GIVEN INFORMATION:

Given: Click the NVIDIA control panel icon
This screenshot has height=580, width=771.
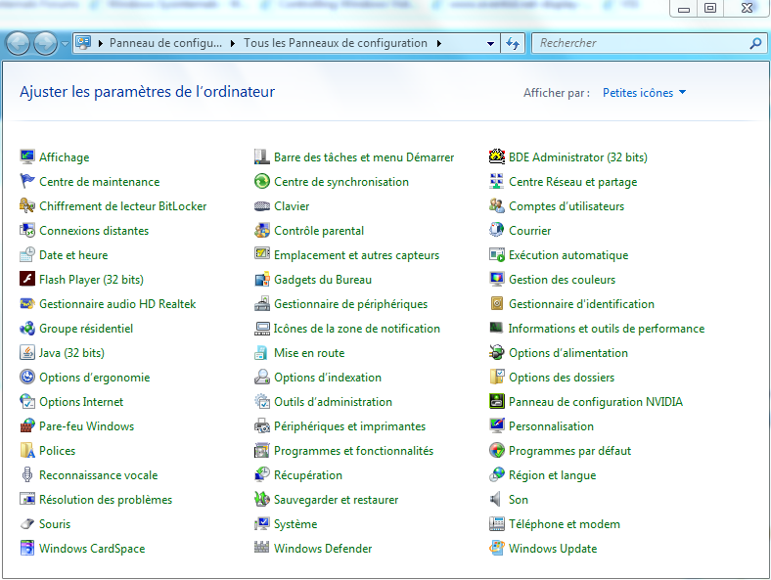Looking at the screenshot, I should click(497, 402).
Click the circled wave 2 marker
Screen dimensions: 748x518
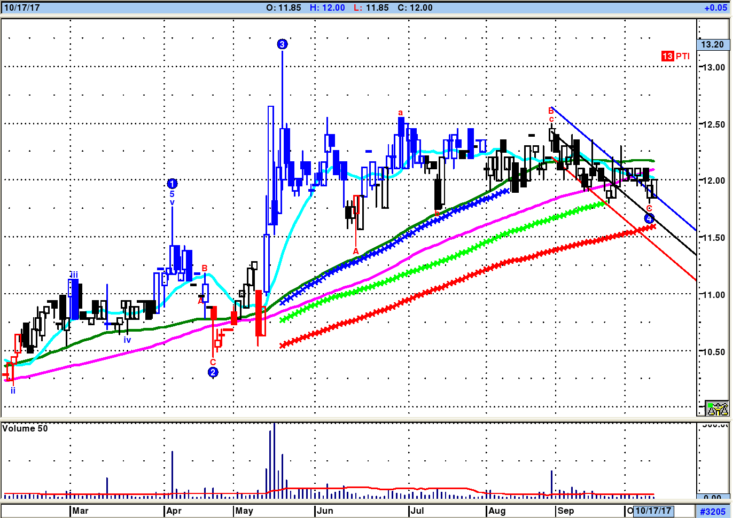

WHAT YOU NEED TO DO:
Images are to be omitted; repeat the remaining data above exactly.

SOLUTION TO THIS PROBLEM:
Given: Click the NVIDIA control panel icon
This screenshot has height=580, width=771.
Looking at the screenshot, I should click(497, 402).
Click the circled wave 2 marker
Screen dimensions: 748x518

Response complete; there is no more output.